§ **Challenge**
Put every line of the records below, from the one containing "Task: Select the red pin in Afghanistan" down to the one containing "Action: click(132, 46)", into a JSON list of strings, one string per line, with blank lines skipped. Leave the pictures out of your answer.

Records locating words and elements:
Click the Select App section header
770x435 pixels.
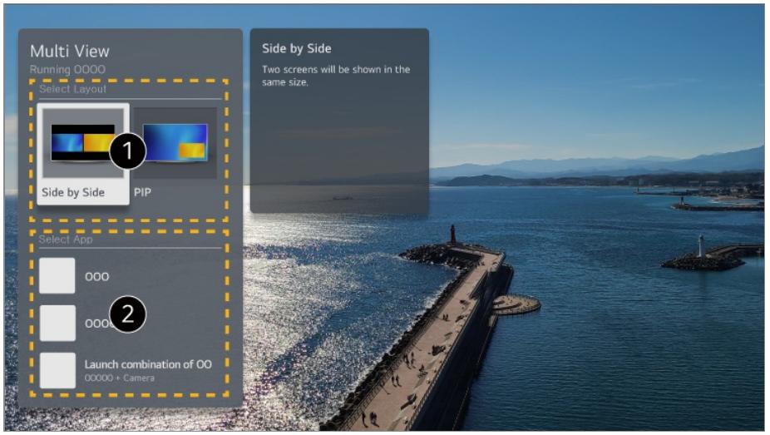pyautogui.click(x=66, y=240)
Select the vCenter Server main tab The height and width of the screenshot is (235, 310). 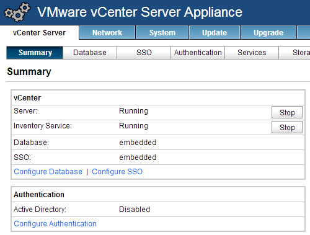tap(39, 32)
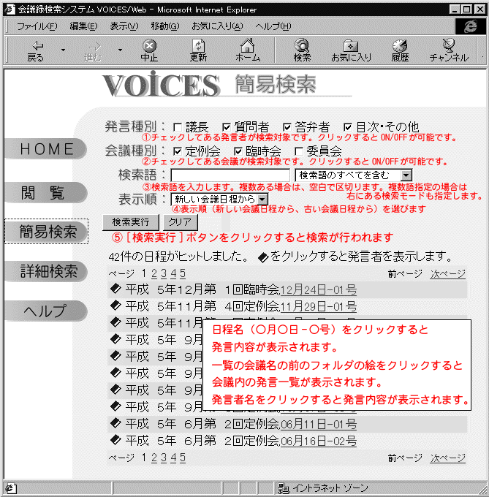The image size is (489, 497).
Task: Go to the Home (ホーム) toolbar icon
Action: tap(248, 50)
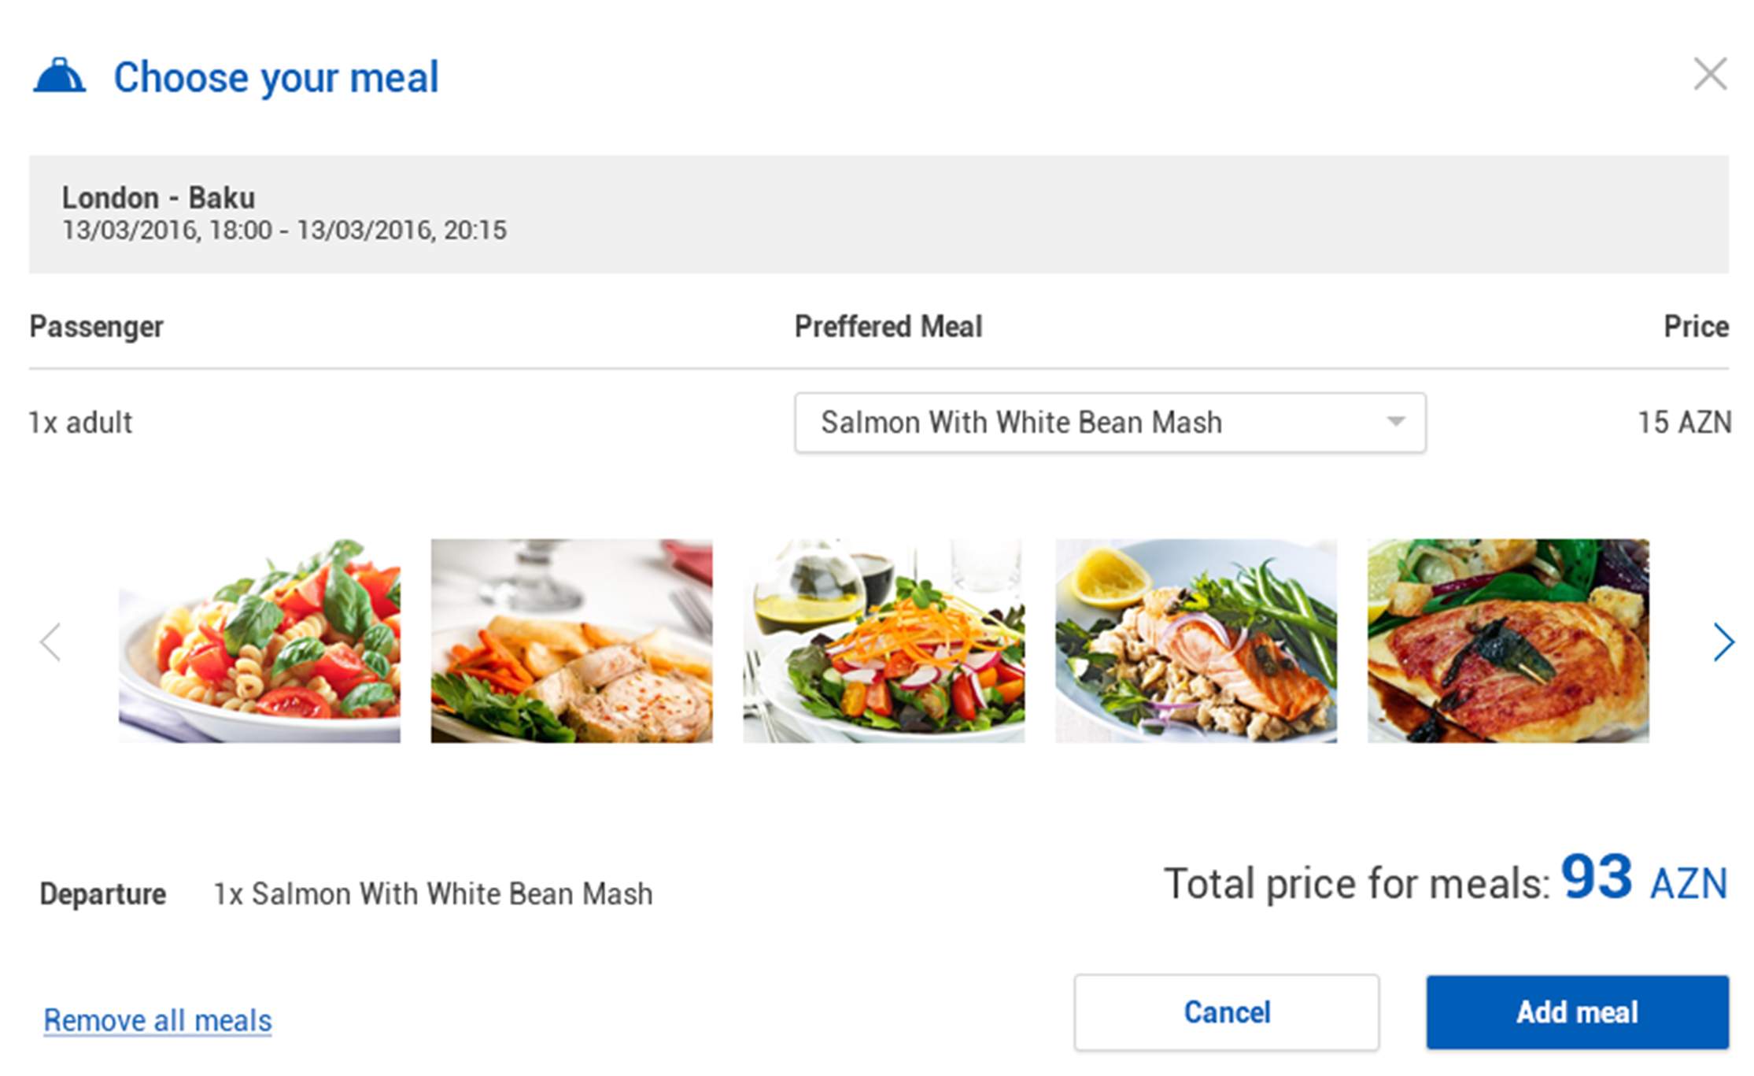Select the pasta with tomato and basil photo

(x=259, y=641)
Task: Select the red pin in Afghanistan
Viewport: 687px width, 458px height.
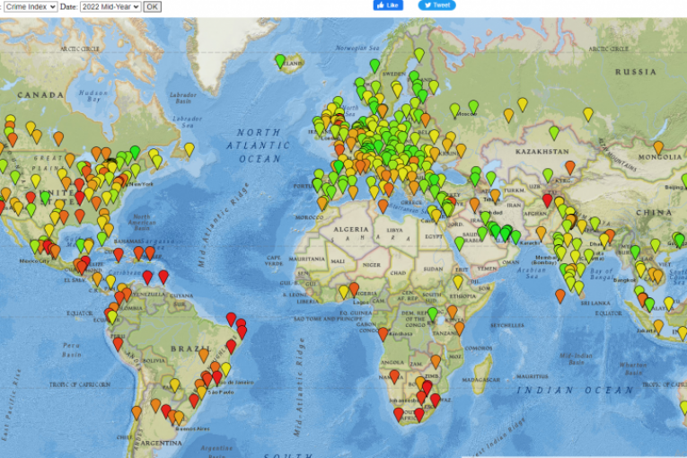Action: pyautogui.click(x=547, y=199)
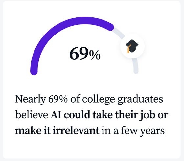
Task: Click the graduation cap icon
Action: click(132, 46)
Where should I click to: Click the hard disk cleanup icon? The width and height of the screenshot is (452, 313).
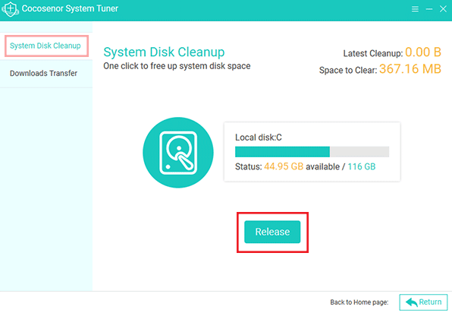(x=178, y=153)
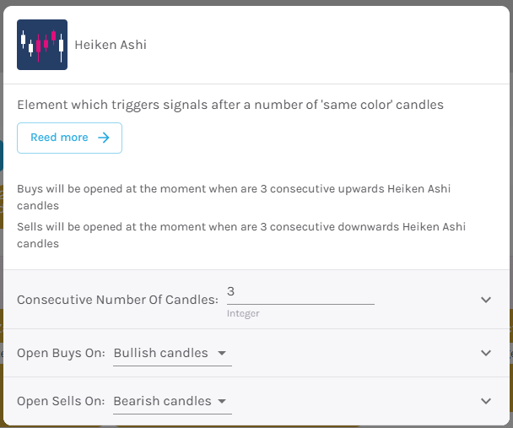Viewport: 513px width, 428px height.
Task: Click the Heiken Ashi title text
Action: [x=111, y=45]
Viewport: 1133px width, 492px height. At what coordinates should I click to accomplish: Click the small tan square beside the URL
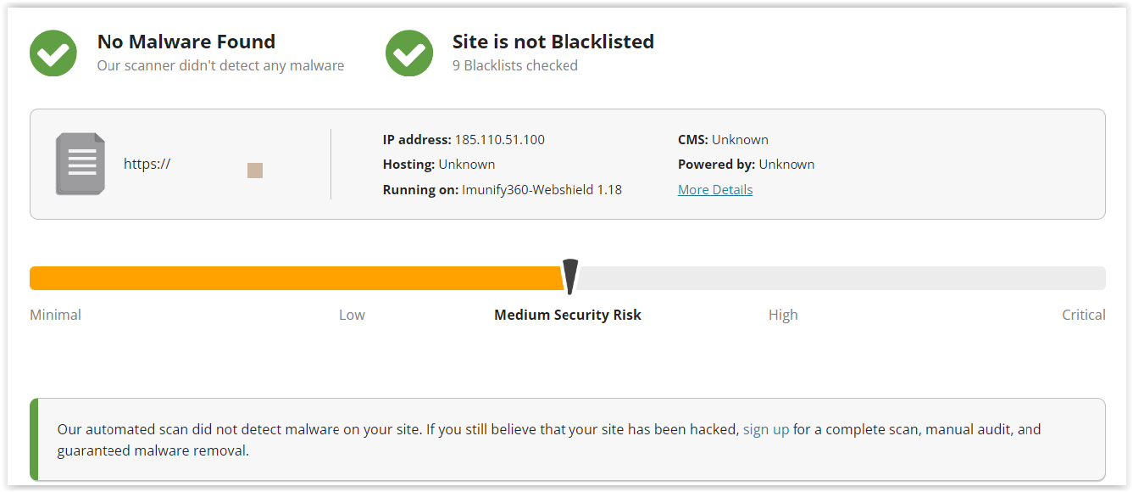click(x=255, y=171)
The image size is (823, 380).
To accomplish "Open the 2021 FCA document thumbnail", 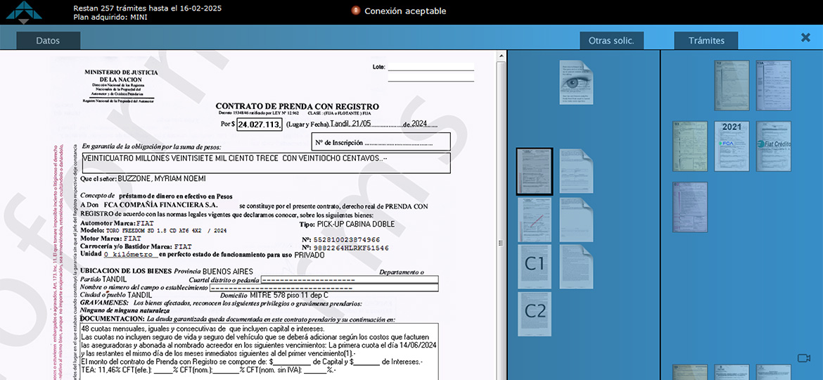I will coord(732,146).
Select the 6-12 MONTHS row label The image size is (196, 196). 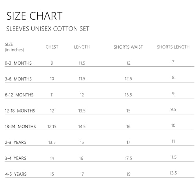19,95
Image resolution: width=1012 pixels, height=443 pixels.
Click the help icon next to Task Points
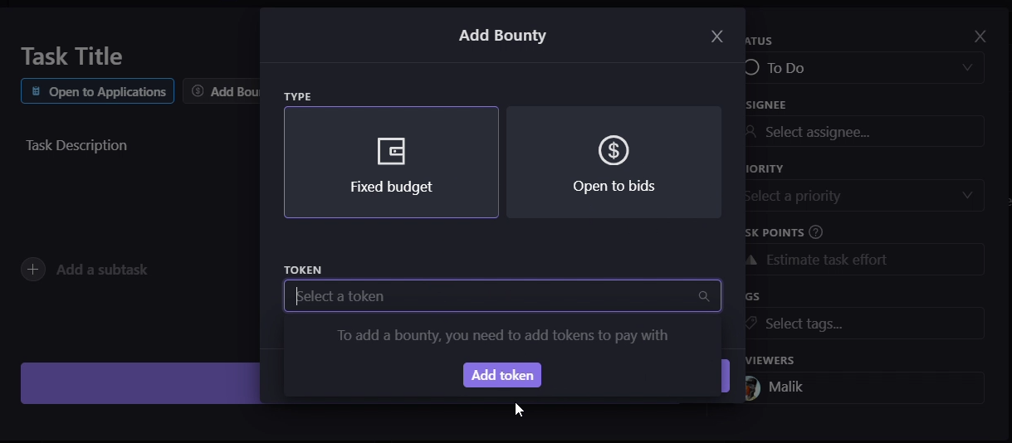(816, 232)
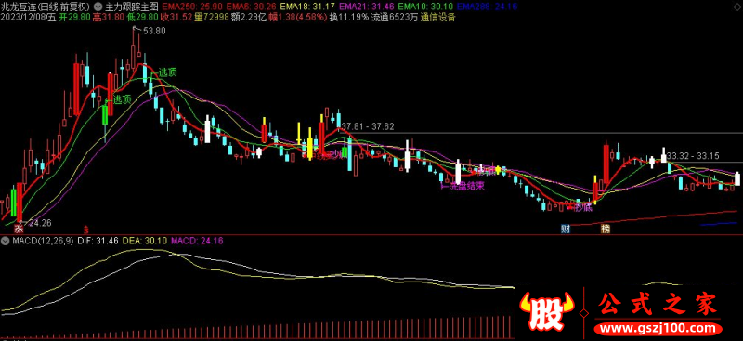Select the EMA250 legend label
The height and width of the screenshot is (341, 743).
click(x=175, y=7)
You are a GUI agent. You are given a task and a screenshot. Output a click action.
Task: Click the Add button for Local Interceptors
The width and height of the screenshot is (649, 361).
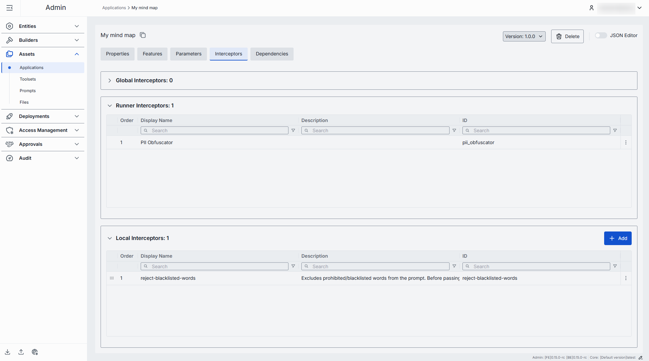coord(617,238)
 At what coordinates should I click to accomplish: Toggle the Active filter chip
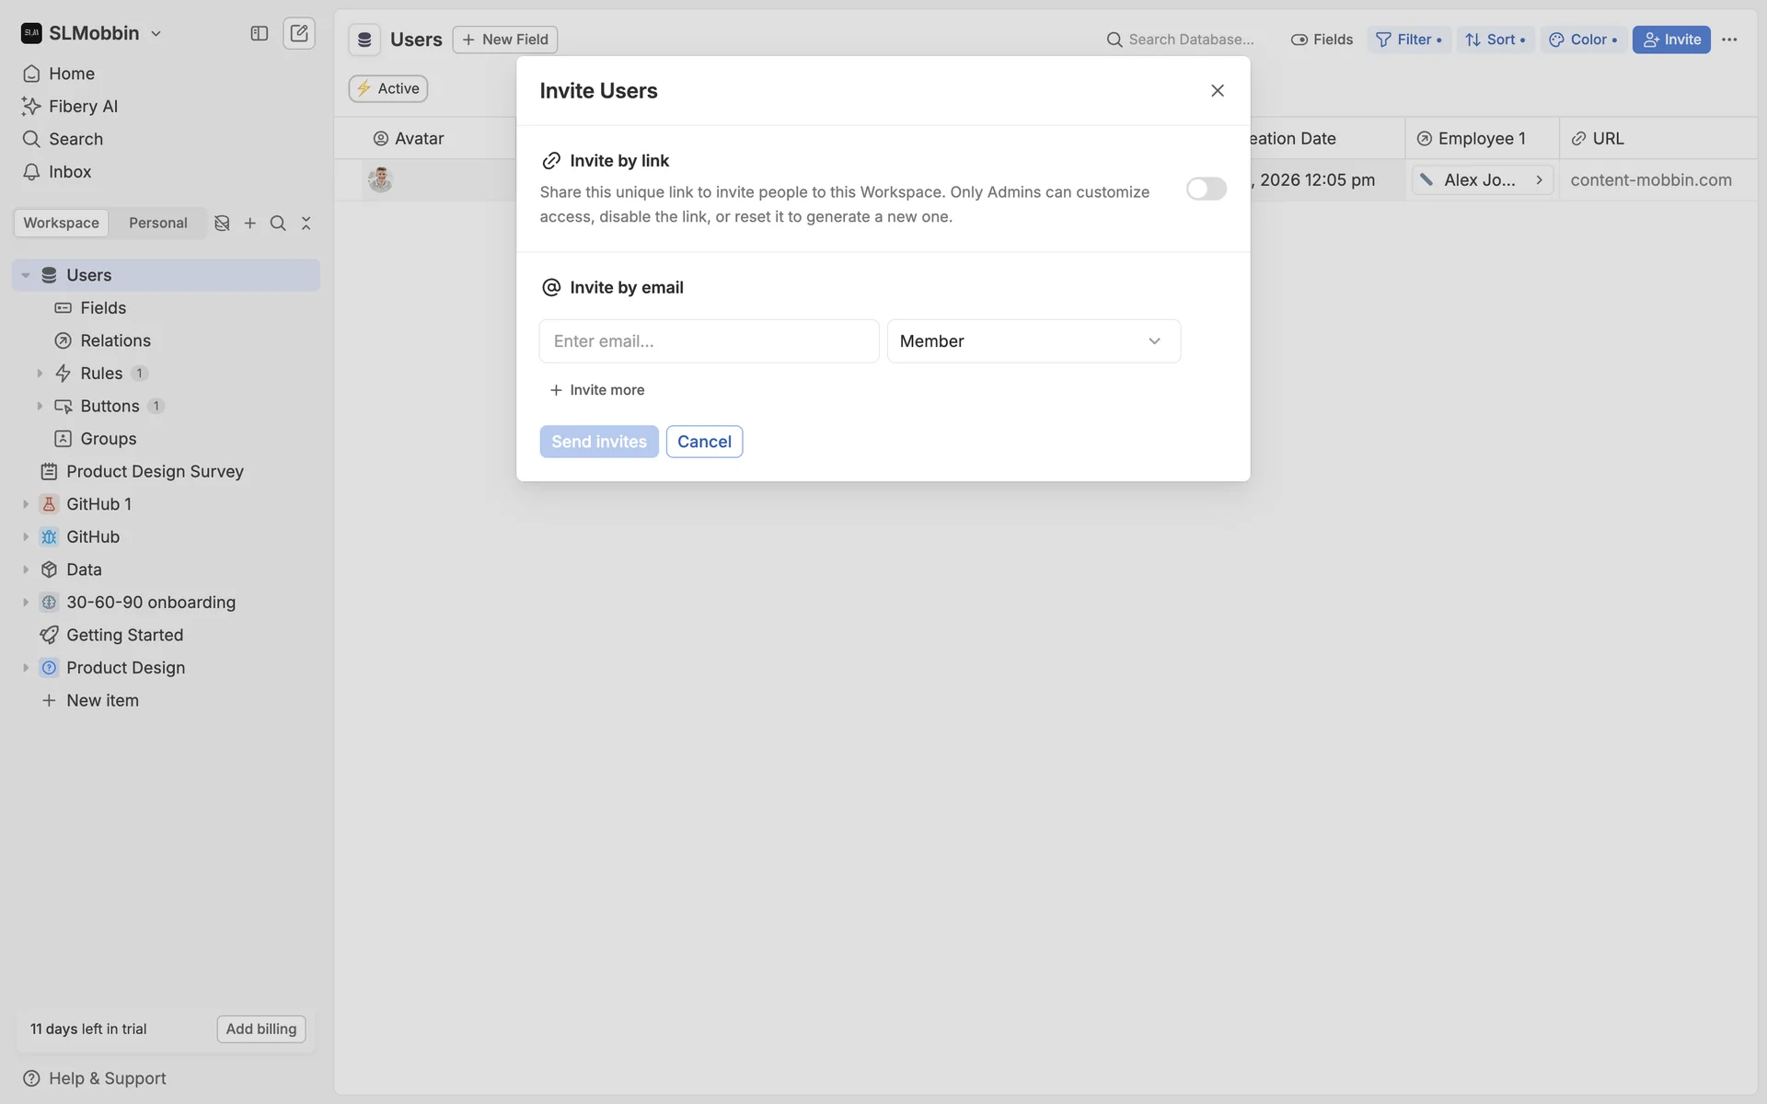(x=387, y=88)
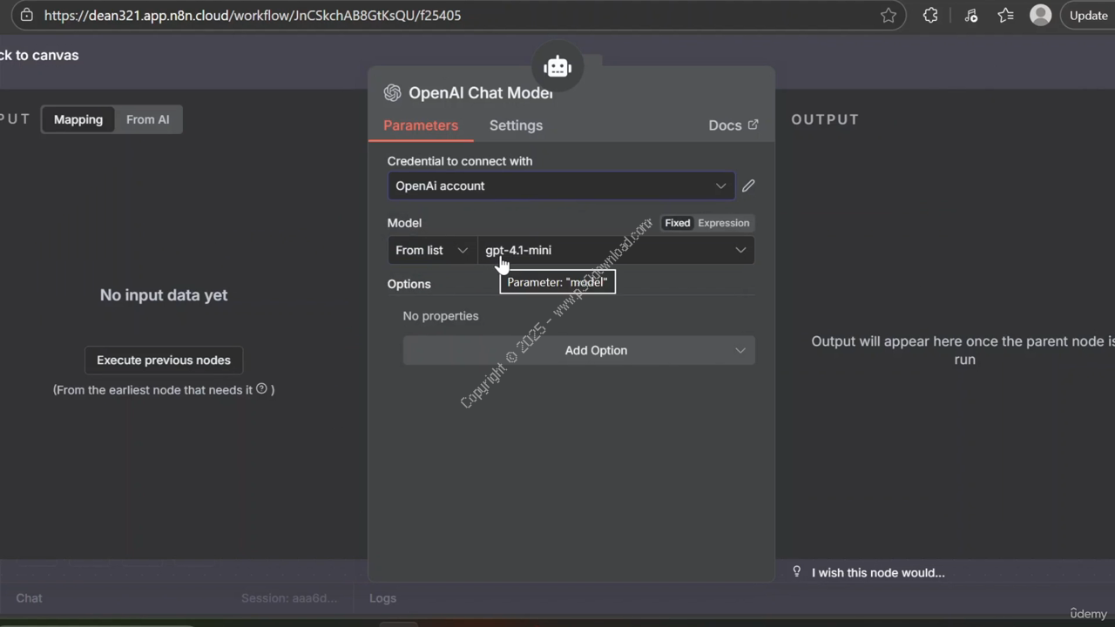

§ **Final result**
[
  "Task: Select the red pin in Afghanistan",
  "Viewport: 687px width, 458px height.",
  "Action: pyautogui.click(x=547, y=199)",
  "Task: Click the graduation cap icon",
  "Action: click(132, 46)"
]